=== Lines excerpted from a collection ===
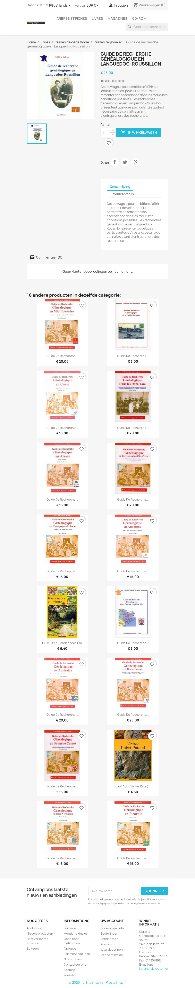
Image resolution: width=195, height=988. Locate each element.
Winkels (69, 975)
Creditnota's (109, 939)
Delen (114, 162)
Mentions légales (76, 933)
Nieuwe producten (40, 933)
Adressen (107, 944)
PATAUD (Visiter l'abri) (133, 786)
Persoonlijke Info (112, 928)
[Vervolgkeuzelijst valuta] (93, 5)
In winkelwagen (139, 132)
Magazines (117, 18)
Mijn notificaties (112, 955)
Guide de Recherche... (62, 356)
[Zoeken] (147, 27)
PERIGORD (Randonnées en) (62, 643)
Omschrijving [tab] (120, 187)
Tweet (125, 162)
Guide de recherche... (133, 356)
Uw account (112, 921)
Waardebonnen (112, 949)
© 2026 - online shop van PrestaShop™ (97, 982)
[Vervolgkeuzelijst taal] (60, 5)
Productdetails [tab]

* * *

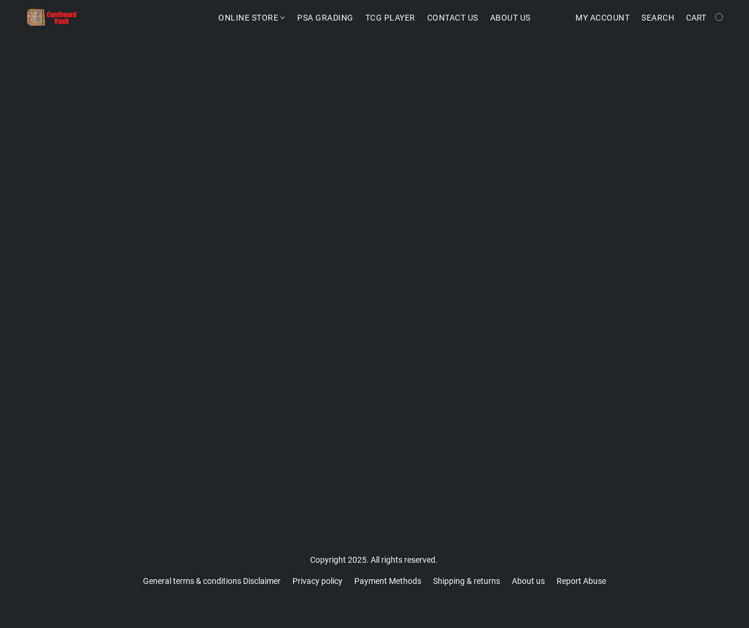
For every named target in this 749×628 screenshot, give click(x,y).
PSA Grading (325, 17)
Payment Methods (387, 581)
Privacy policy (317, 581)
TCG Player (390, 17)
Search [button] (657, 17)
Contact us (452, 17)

=== Your instructions ===
Can you repeat, word for word, the lines running from the one that contains "Waardebonnen (112, 949)" through the one that contains "[Vervolgkeuzelijst taal] (60, 5)", with both of those lines included?

=== Result for this exercise ===
Waardebonnen (112, 949)
© 2026 - online shop van PrestaShop™ (97, 982)
[Vervolgkeuzelijst taal] (60, 5)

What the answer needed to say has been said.